For this study, the research team composed of Elizabeth V. Asztalos, MD from Sunnybrook Health Sciences Center in Toronto, Canada and colleagues compared the effects of receiving either a single course or multiple courses of corticosteroids on the risk of death and brain disorders. These neurodevelopmental disabilities included cerebral palsy, blindness, deafness or irregular attention or behavior. The researchers examined children born to mothers who were a part of the Multiple Courses of Antenatal Corticosteroids for Preterm Birth Study (MACS). The follow-up of this studied gathered information on over 1,700 mothers and their children.

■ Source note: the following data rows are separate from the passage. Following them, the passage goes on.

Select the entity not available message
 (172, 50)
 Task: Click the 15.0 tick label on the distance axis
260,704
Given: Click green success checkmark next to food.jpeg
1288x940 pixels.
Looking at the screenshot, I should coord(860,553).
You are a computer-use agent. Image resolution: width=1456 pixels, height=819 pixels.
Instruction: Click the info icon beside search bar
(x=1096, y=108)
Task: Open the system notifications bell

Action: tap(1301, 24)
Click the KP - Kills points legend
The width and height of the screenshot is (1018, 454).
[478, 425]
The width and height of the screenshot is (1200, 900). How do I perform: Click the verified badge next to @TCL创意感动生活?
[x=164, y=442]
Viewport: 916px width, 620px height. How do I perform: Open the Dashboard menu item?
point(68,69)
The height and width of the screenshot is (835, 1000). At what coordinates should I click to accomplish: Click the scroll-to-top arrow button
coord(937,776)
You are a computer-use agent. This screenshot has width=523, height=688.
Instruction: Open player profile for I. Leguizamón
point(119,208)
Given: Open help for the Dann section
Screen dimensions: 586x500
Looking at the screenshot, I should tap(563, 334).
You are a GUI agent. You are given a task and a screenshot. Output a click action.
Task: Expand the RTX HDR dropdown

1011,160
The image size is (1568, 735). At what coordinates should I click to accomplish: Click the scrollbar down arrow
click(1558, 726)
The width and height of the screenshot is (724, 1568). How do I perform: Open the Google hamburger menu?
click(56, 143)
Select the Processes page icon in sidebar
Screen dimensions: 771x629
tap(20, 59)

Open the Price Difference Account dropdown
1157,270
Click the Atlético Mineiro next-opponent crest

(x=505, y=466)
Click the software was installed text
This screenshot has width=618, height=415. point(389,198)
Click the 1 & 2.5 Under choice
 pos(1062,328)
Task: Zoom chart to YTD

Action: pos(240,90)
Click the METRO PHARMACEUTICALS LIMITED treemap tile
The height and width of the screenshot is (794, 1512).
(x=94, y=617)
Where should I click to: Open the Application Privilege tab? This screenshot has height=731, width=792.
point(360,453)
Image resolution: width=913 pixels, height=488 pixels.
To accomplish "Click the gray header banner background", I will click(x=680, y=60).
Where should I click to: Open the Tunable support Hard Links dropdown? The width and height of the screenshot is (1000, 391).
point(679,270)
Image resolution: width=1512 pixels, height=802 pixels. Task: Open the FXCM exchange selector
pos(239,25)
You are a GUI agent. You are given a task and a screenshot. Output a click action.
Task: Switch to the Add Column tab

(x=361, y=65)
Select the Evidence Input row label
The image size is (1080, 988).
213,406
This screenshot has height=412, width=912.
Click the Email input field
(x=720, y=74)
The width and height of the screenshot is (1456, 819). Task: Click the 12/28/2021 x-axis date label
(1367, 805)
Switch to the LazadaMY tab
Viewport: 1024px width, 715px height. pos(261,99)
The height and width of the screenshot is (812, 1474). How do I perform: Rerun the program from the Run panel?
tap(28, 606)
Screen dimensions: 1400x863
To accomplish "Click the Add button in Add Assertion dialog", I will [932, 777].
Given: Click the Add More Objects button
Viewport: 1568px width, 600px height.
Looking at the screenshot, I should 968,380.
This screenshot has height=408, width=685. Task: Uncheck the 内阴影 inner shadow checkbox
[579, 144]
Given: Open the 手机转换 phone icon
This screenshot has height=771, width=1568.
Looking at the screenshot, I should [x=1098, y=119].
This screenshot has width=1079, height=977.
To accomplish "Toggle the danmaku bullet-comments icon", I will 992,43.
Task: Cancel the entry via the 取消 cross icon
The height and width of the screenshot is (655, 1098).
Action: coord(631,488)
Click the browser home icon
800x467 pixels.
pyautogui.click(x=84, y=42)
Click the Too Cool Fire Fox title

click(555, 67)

The researchers calculated the risk of death or neurodevelopmental disability in each group. In the group of women who received multiple courses of corticosteroids, 217 out of 871 children, or 24.9 percent, suffered from some kind of complication. In the other group, 210 out of 848, or 24.8 percent, had similar complications. The researchers concluded that taking more courses of corticosteroids would not increase or decrease the children's risk factors.
"Multiple courses, compared with a single course, of antenatal corticosteroid therapy did not increase or decrease the risk of death or disability at 5 years of age. Because of a lack of strong conclusive evidence of short-term or long-term benefits, it remains our opinion that multiple courses should not be recommended in women with ongoing risk of preterm birth," the authors reported.
The study was published in JAMA Pediatrics.